Lydia, comme lui, porte ses pertes, une petite fille morte dans un accident dont elle tient responsable son mari, perte de deux amours qu’elle porte dans ses cheveux blancs et ses rides. Une rencontre de hasard qui entame une nuit ponctuées de rencontres et tentatives de contrer le malheur à la seule force de la foi. Car Michel est un croyant de l’amour, un inconditionnel du couple et il fait de Lydia sa nouvelle partenaire. Ou plutôt, comme le lui a demandé Yannick, sa continuation, sa réincarnation en une autre, pour que survive l’amour à la perte, puisqu’elle doit laisser Michel pour des raisons d’organes défaillants, que Lydia reprenne l’espoir du couple incarné en une fusion du masculin et du féminin.
Michel et Lydia ne dansent pas tous seul en cette nuit qui s’étire ce tango flamboyant et chaotique de la vie et de la mort, d’autres rencontres ponctuent l’errance dans un Paris déserté où ne brille que les lumières de quelques bars et du Claps’y, cabaret sinistre où se produit le senor Galba. Italien aux airs de vieux Casanova, hanté par la mort, habillé de clinquant alcoolique, dresseur de caniche rose et de chimpanzé, il est un des échos de Michel. Accompagné de son chien, lui aussi, joue le même paso doble avec le smrt, terme serbe dont la consonance résonne comme le venin de celle qui le guette comme un serpent.
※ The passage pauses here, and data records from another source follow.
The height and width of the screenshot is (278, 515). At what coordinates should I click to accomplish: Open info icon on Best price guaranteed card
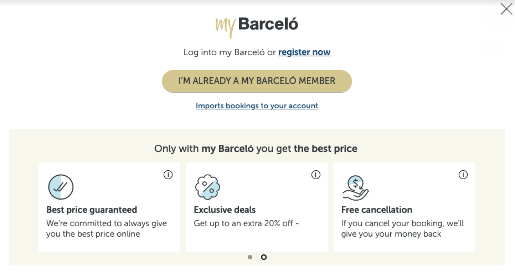click(168, 175)
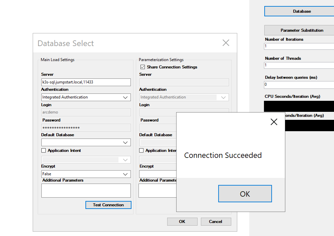The image size is (334, 236).
Task: Open the main Authentication dropdown
Action: [x=86, y=97]
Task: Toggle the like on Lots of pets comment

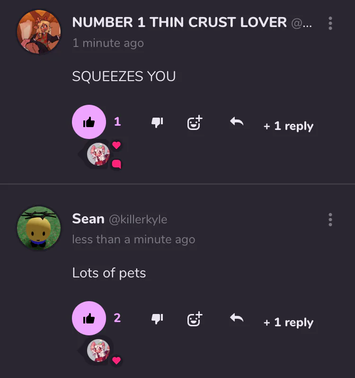Action: pos(89,318)
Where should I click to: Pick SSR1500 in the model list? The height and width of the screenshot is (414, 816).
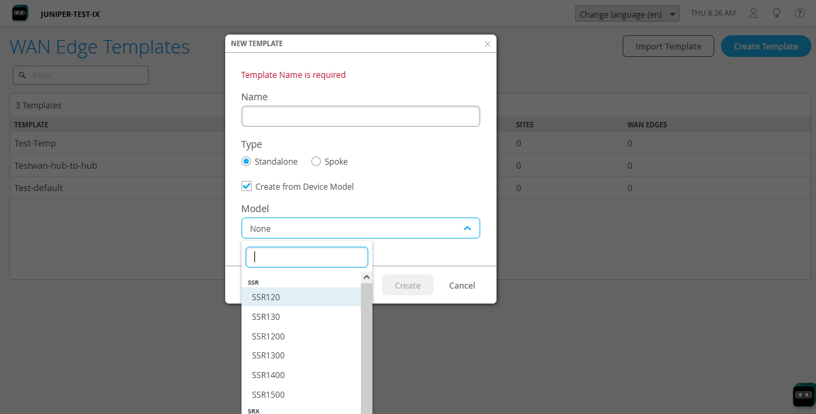click(268, 394)
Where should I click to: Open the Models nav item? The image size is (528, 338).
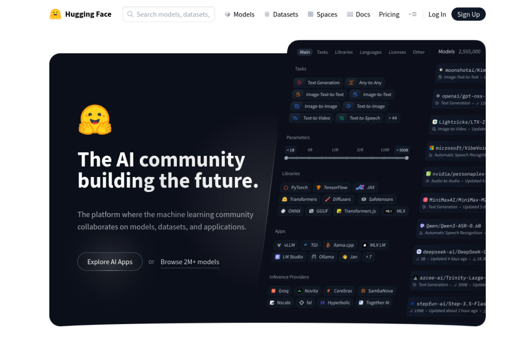pyautogui.click(x=239, y=14)
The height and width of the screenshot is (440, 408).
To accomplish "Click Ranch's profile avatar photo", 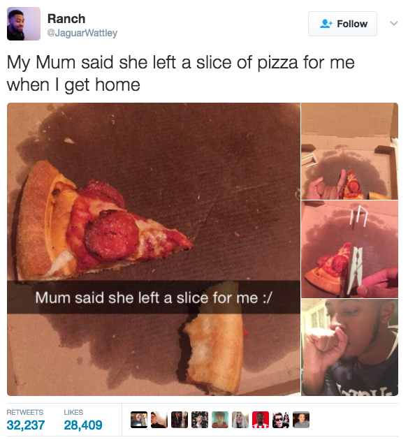I will point(24,24).
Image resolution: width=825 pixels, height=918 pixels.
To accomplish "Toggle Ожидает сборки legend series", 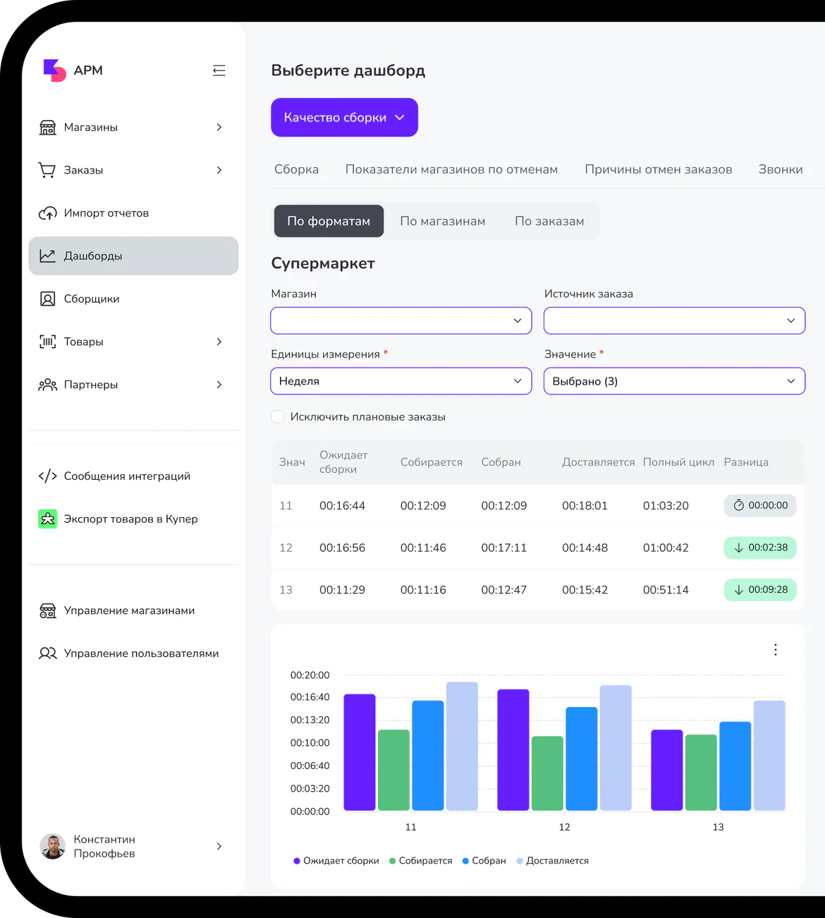I will (x=336, y=861).
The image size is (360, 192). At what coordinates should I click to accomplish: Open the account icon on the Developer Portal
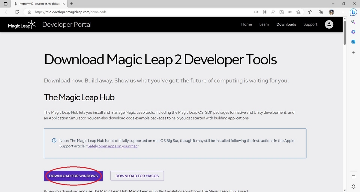tap(329, 24)
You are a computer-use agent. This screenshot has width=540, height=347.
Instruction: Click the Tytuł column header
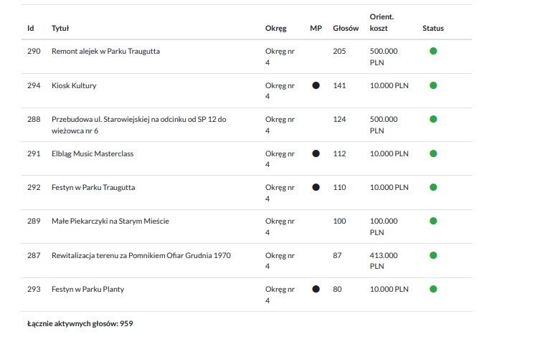coord(60,29)
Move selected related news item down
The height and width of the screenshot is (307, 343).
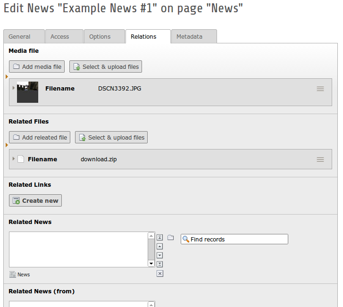click(159, 255)
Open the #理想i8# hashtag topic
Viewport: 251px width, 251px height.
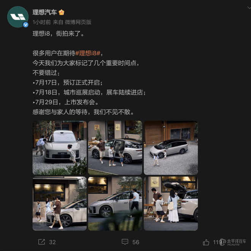88,53
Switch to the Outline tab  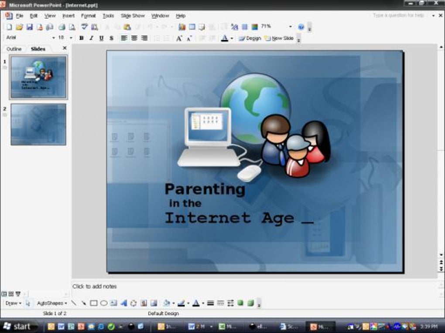[14, 49]
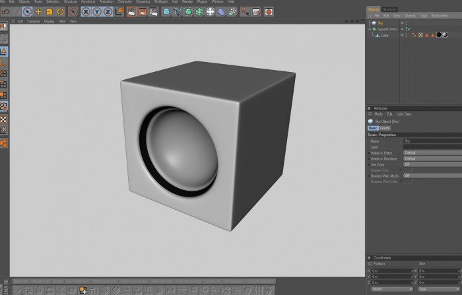The width and height of the screenshot is (462, 295).
Task: Choose the Rotate tool
Action: point(61,12)
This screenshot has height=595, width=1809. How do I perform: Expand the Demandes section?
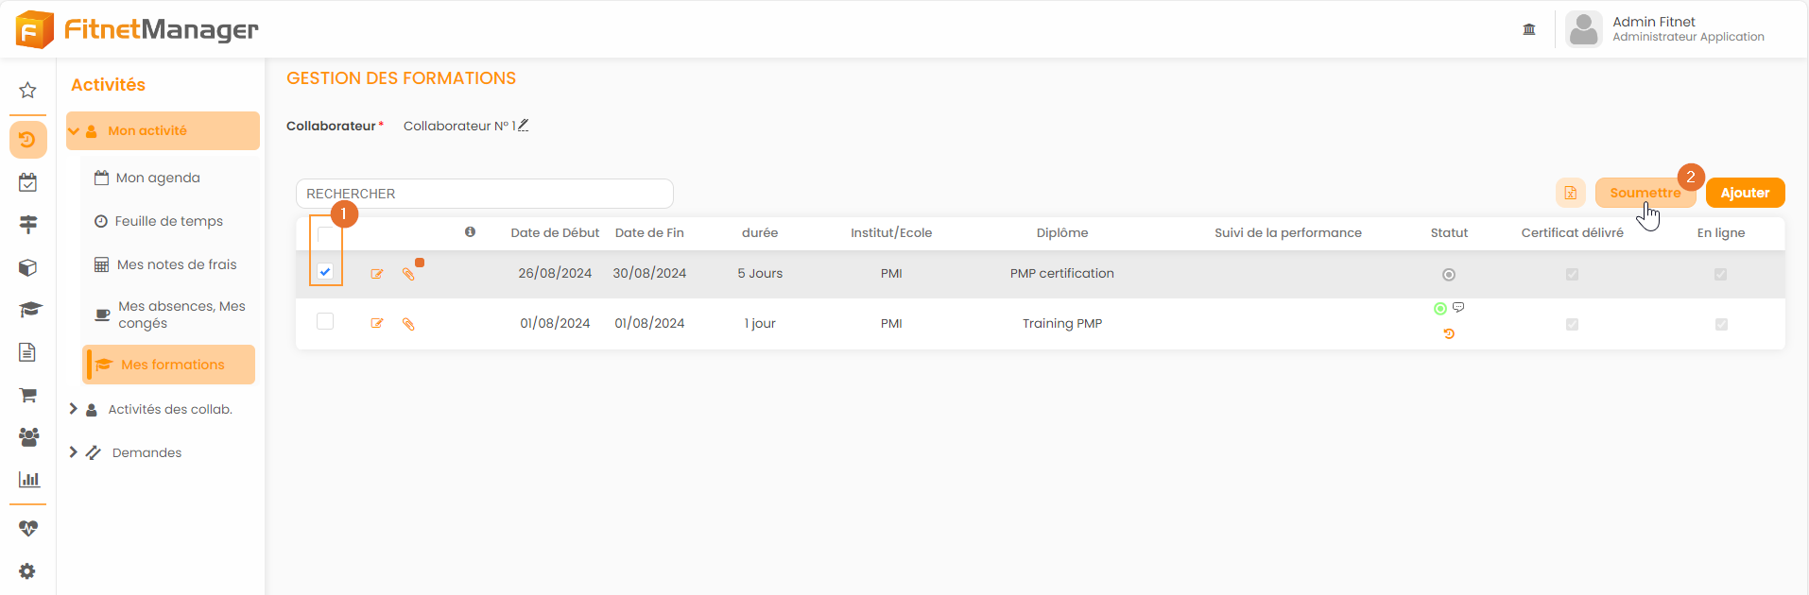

La nuit s’enroule, du Claps’y jusque dans l’appartement de Sonia, drapée de l’exil sublime des russes blancs et de la douleur des juifs survivants. S’y déroule une cérémonie d’anniversaire quasi posthume, celui du mari de Lydia, affligé d’une aphasie poétique et retiré dans un forme de dignité surannée, alors que sa mère orchestre autour de lui un théâtre d’ombres où les violons crisse. Michel y titube, toujours aux bras de Lydia, dévoilant un tableau cynique de mondanités burlesques que l’on ne peut s’empêcher de mettre au crédit du Romain Gary mondain et désabusé.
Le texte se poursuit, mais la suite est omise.